Bilgisayar Dünyasında Nanoteknoloji
Nanoteknoloji pratik olarak ilk defa bilgisayar endüstrisinde kendine yer buldu. Bilgisayarlar hepimizin bildiği üzere 20. yüzyılın başlarında yavaş yavaş geliştirilmeye başlandı ve o zaman için büyük bir devrim niteliğindelerdi. Çünkü o döneme kadar birçok hesaplamacının vaktinin çoğunu ayırarak elde ettiği verileri o dönemin bilgisayarları kısa sürede bulabiliyorlardı. Bilgisayarların bu hesaplama becerileri askeri, ticari ve bilimsel anlamda büyük ilgi çekiyor ve talep ediliyordu. Bu ilgi ve talep sonucu bilgisayarlardan beklenilen performans da aynı oranda arttı. Fakat o zamanın teknolojisine göre fiziksel problemler vardı çünkü ilk çıkan bilgisayarlar vakumlu tüpler ve transistörler kullanıyordu. Daha fazla veri işleme ve hesaplama gücü için zaten oda büyüklüğünde olan bilgisayarların daha da büyümesi gerekiyordu. Bu sebeplerden dolayı 1960’lı yılların sonlarına doğru, mikroçip teknolojisi geliştirildi.
Mikroçipler beraberinde getirdiği teknolojik imkanlarla, mikroçiplere olan ilginin artmasına sebep oldu. Özellikle vakumlu tüplerin kapladığı alana kıyasla, mikroçipler oldukça küçük boyutlardaydı. Küçük olmasına küçüktü ama içinde barındırdığı veri miktarının da artması gerekiyordu. İlk mikroçip örneklerinde bir santimetrekarelik alana yaklaşık 100 adet transistör sığdırılabiliyordu. Teknolojinin ilerlemesi ve nanoteknoloji alanındaki çalışmalarla birlikte bugün aynı alana milyarlarca transistör sığdırılabiliyor. Bugün hepimizin ceplerinde olan telefonlar, bilgisayarlar ve tabletlerdeki mikroçipler o günün mikroçiplerine göre çok daha güçlü. Bu gelişmelerin başrolü ise nanoteknoloji.
Tekstil Alanı
Nanoteknoloji tekstil sektöründe ilk zamanlarda askeri kıyafetler ve astronot kıyafetlerinde kullanılmaya başlanmıştır. Moleküler seviyede iyi organize olmuş atomlardan kumaş elde edilmiş ve ısıya, soğuğa, kurşunlara ve şarapnellere karşı dayanıklı kıyafetler üretilmiştir. Sonrasında ise profesyonel trekking, dağcılık gibi spor alanlarında kullanılmak üzere üretilmiş kıyafetler mağazalarda yerini almıştır.

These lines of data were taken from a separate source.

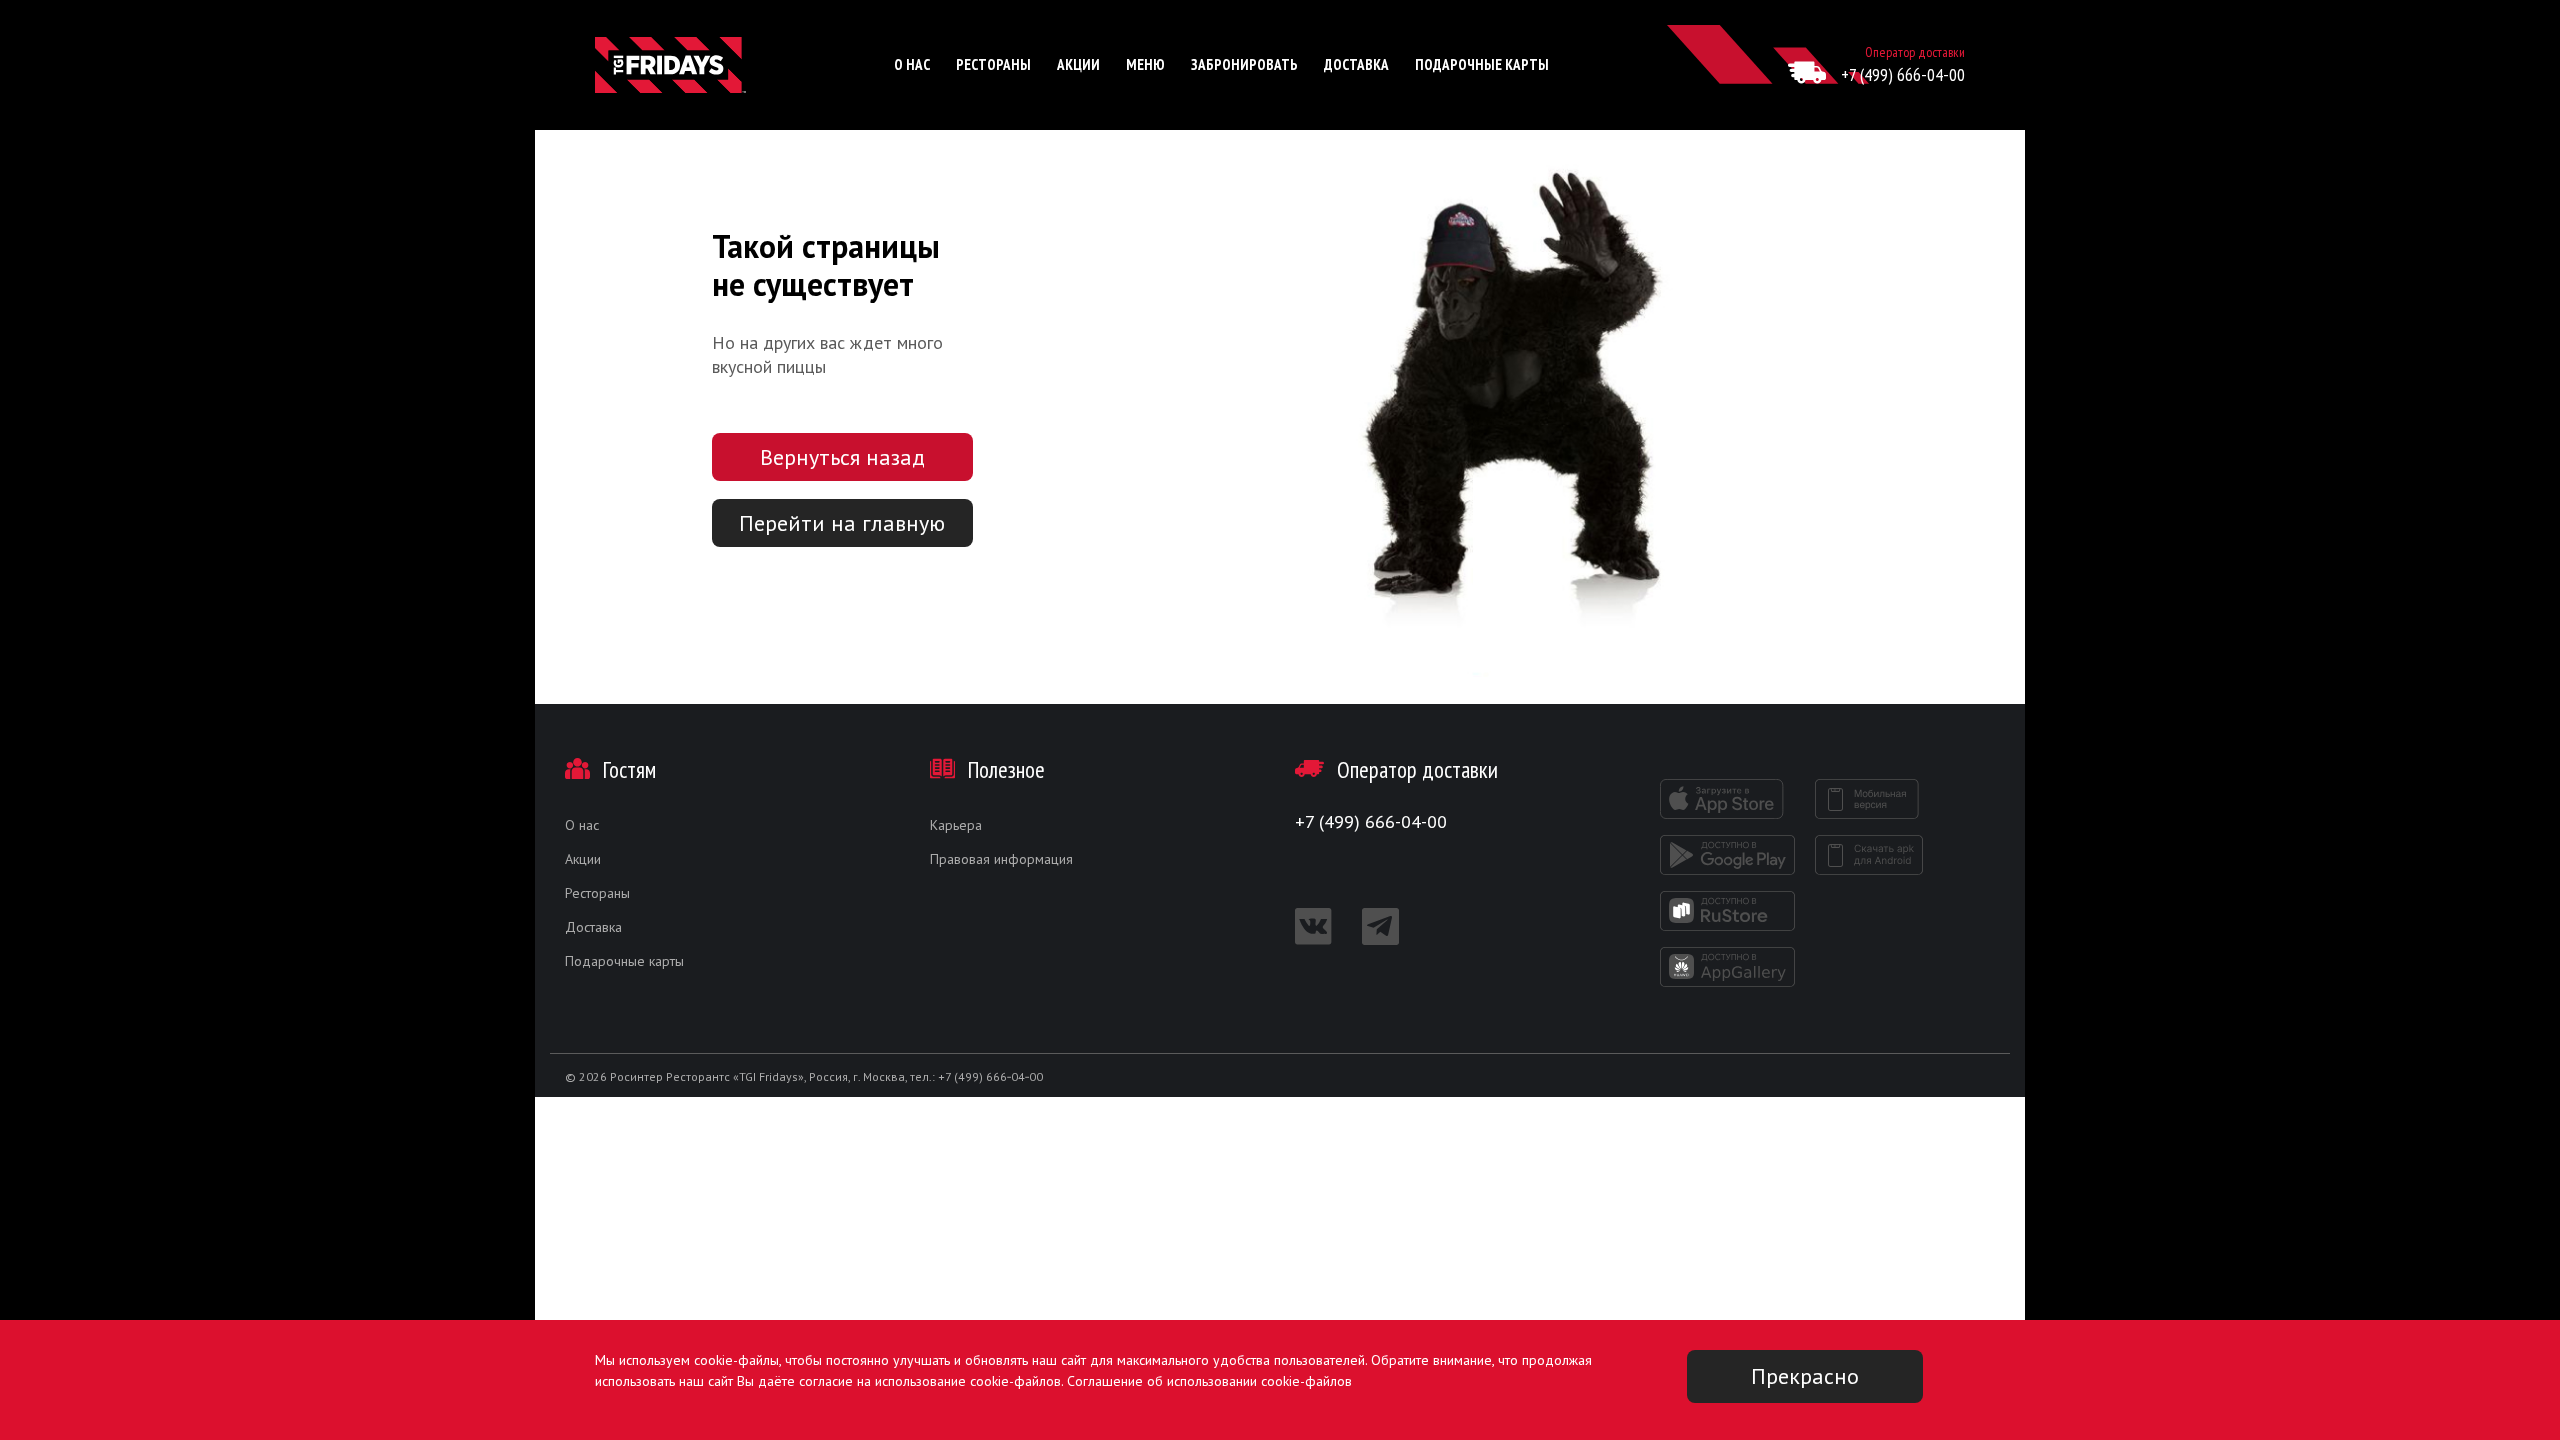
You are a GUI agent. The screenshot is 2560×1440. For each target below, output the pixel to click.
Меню (1145, 64)
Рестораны (993, 64)
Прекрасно (1805, 1376)
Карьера (956, 825)
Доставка (1356, 64)
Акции (1078, 64)
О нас (912, 64)
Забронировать (1244, 64)
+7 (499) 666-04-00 (1903, 74)
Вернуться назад (842, 457)
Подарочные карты (1482, 64)
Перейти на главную (842, 523)
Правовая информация (1001, 859)
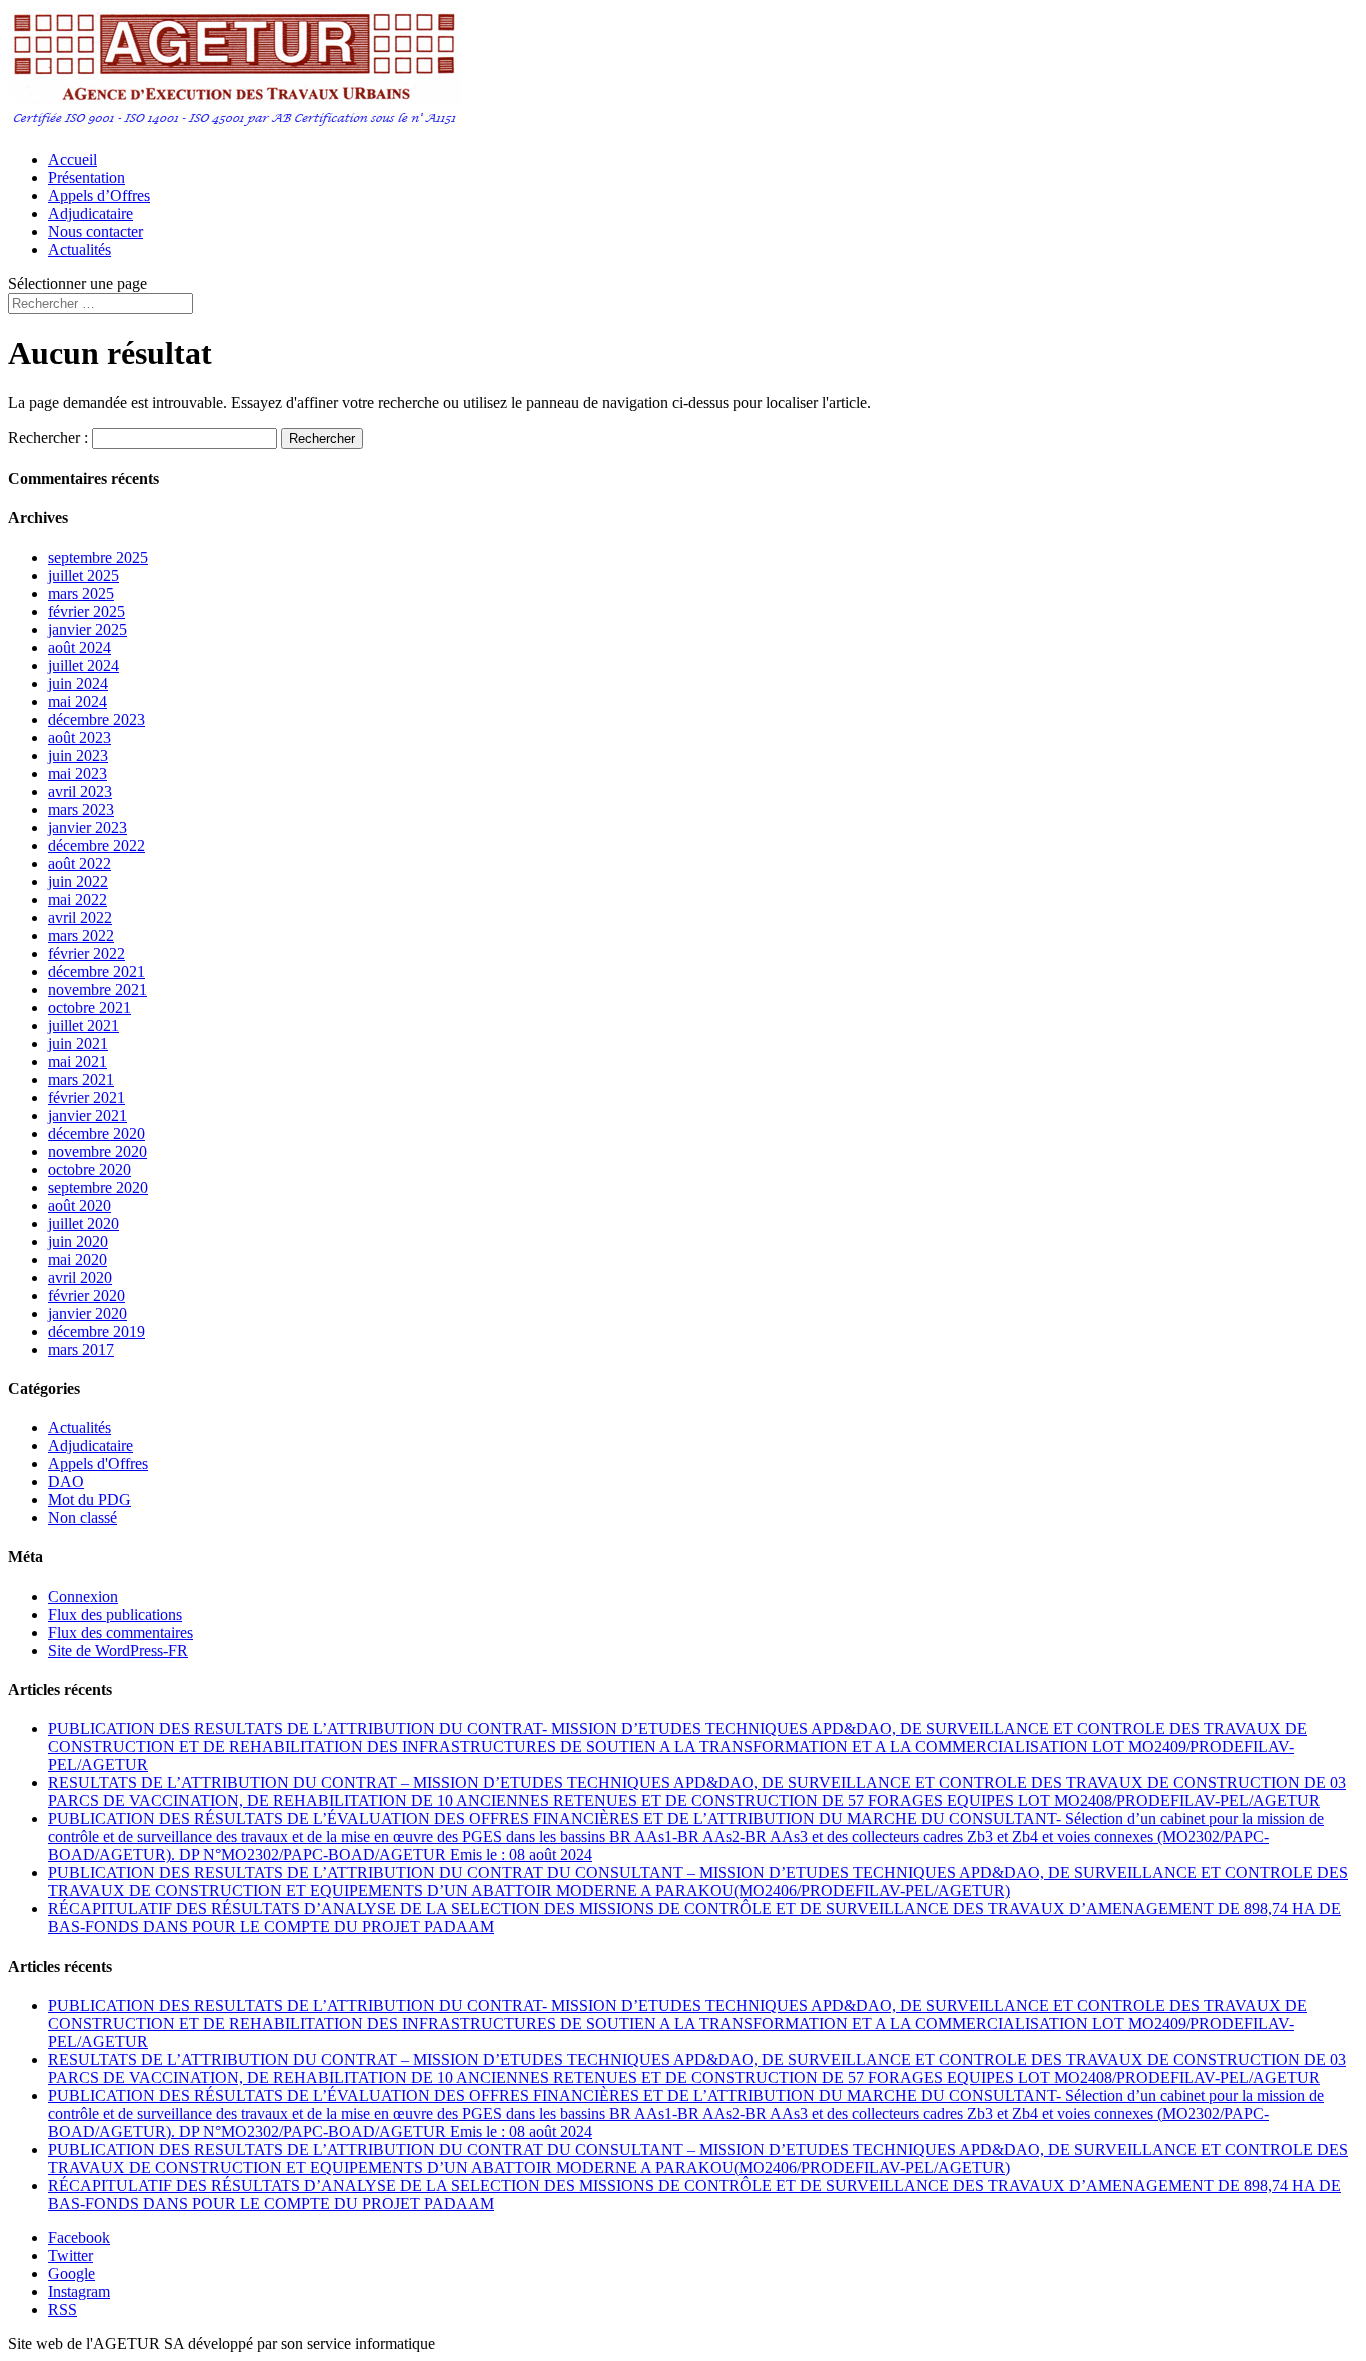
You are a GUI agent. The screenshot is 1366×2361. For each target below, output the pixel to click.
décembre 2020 (96, 1133)
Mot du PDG (89, 1499)
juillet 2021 (83, 1025)
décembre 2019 (96, 1331)
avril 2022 (80, 917)
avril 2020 (80, 1277)
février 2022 (86, 953)
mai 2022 (77, 899)
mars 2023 (81, 809)
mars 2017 (81, 1349)
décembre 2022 (96, 845)
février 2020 (86, 1295)
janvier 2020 (87, 1313)
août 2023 (79, 737)
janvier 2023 (87, 827)
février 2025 (86, 611)
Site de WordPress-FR (118, 1650)
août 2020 (79, 1205)
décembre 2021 (96, 971)
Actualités (79, 249)
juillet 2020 (83, 1223)
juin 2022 (78, 881)
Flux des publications (115, 1614)
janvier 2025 (87, 629)
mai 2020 (77, 1259)
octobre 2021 (89, 1007)
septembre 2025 (98, 557)
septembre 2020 (98, 1187)
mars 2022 (81, 935)
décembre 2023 (96, 719)
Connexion (83, 1596)
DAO (66, 1481)
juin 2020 (78, 1241)
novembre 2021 (97, 989)
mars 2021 (81, 1079)
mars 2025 (81, 593)
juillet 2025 (83, 575)
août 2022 (79, 863)
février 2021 (86, 1097)
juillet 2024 (83, 665)
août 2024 (79, 647)
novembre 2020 (97, 1151)
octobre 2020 (89, 1169)
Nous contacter (95, 231)
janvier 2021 (87, 1115)
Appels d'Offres (98, 1463)
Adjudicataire (90, 213)
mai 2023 (77, 773)
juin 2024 (78, 683)
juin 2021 (78, 1043)
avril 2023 (80, 791)
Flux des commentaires (120, 1632)
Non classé (82, 1517)
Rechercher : (48, 437)
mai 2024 (77, 701)
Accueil (72, 159)
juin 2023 (78, 755)
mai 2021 (77, 1061)
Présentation (86, 177)
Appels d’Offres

Havacılık ve Uzay Alanında Nanoteknoloji
Nanoteknolojinin dahil olduğu alan tabii ki de sadece bilgisayarlarla sınırlı değil. Birçok alanda kendine yer bulan nanoteknoloji, havacılık ve uzay alanında da büyük öneme sahip. Günümüzdeki uçaklar sürtünme kuvvetine ve ısıya karşı dirençli ve olabildiğince hafif olmak zorunda. Bu konuda bilindik üretim teknikleri ve teknolojik malzemeler de bir yerden sonra istenileni vermemeye başladı. Nanoteknoloji sayesinde havacılık ve uzay sanayisinde oldukça hafif ve aynı zamanda sürtünme kuvvetinin oluşturduğu etkilere karşı dayanıklı araçlar üretilebiliyor. Bunlar arasında; uzaya gönderilen araçlar, savaş ve yolcu uçakları da yer almakta.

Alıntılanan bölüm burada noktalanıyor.